Hi,

On 07/06/2017 03:14 PM, Uwe Sauter wrote:
Hi Thomas,

thank you for your insight.


1) I was wondering how a PVE (4.4) cluster will behave when one of the nodes is 
restarted / shutdown either via WebGUI or via
commandline. Will hosted, HA-managed VMs be migrated to other hosts before 
shutting down or will they be stopped (and restared on
another host once HA recognizes them as gone)?
First: on any graceful shutdown, which triggers stopping the pve-ha-lrm service,
all HA managed services will be queued to stop (graceful shutdown with timeout).
This is done to ensure consistency.

If a HA service gets then recovered to another node, or "waits" until the 
current
node comes up again depends if you triggered a shutdown or a reboot.
On a shutdown the service will be recovered after the node is seen as "dead" 
(~2 minutes)
but on a reboot we mark the service as freezed, so the ha stack does not 
touches it.
The idea here is that if a user reboots the node without migrating away a 
service he expects
that the node comes up again fast and starts the service on its own again.
Now, we know that this may not always be ideal, especially on really big 
machines
with hundreds of gigabyte of RAM and a slow as hell firmware, where a boot may 
need > 10 minutes.
Understood. This is also kind of what I expected.

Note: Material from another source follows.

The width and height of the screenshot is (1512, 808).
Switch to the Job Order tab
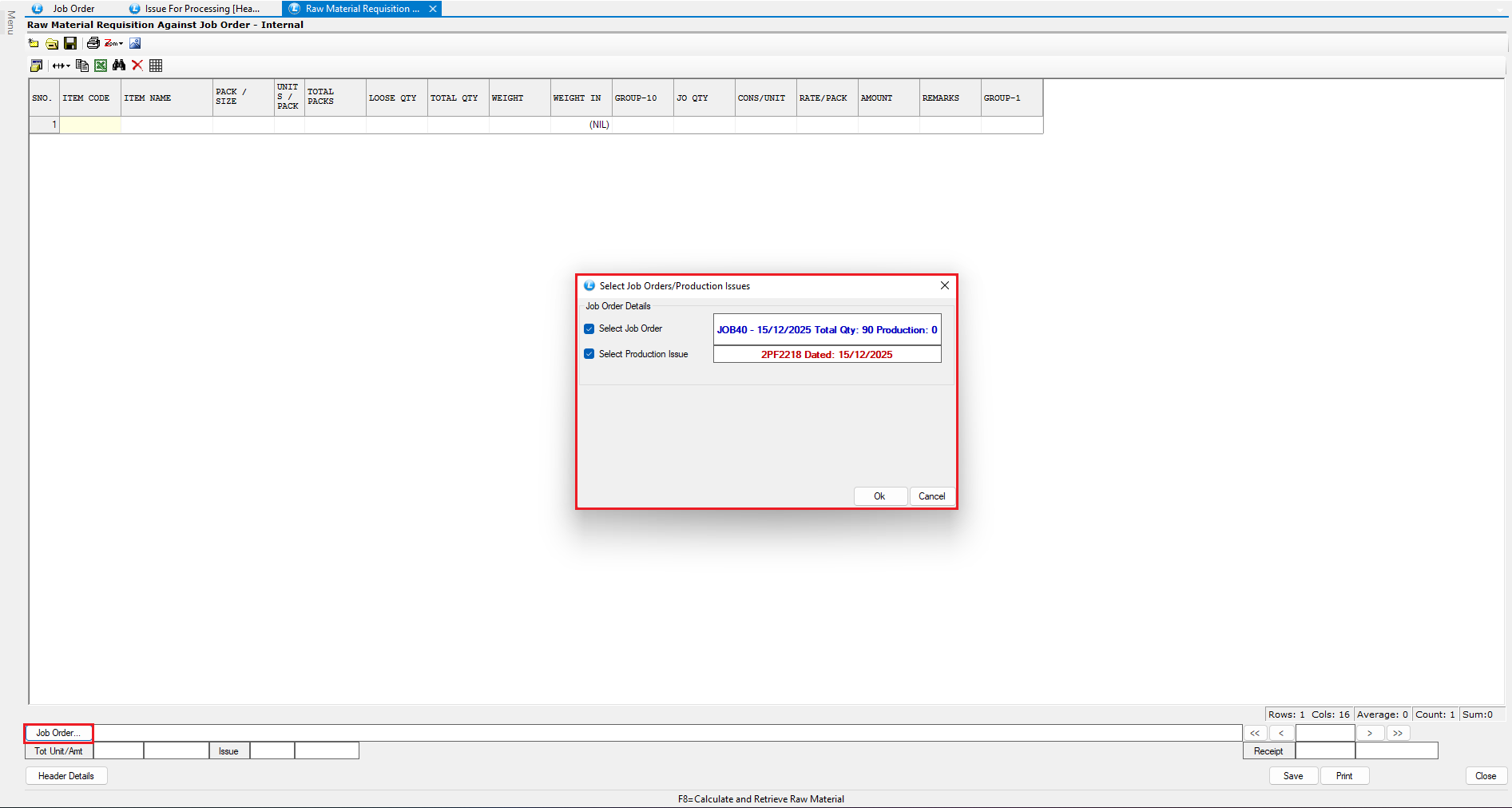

What is still unclear to me is what you consider a "graceful" shutdown? Every 
action that stops pve-ha-lrm?

No, not every action which stops the pve-ha-lrm.
If it gets a stop request by anyone we check if a shutdown or reboot is in progress, if so we know that we have to stop/shutdown the services. If no shutdown or reboot is in progress we just freeze the services and to not touch them, this is done as the only case where this happens is the one where an user manually triggers an stop via:
# systemctl stop pve-ha-lrm
or
# systemctl restart pve-ha-lrm
in both cases stopping running services is probably unwanted, we expect that the user knows why he does this. One reason could be to shutdown the LRM watchdog connection as quorum loss is expected in the next minutes.

An idea is to allow the configuration of the behavior and add two additional 
behaviors,
i.e. migrate away and relocate away.
What's the difference between migration and relocation? Temporary vs. permanent?

Migration does an online migration if possible (=on VMs) and the services is already running.
Relocation *always* stops the service if it runs  and only then migrates it.
If it then gets started on the other side again depends on the request state.

The latter one may be useful on really big VMs where short down time can be accepted and online migration would need far to long or cause congestion on the network.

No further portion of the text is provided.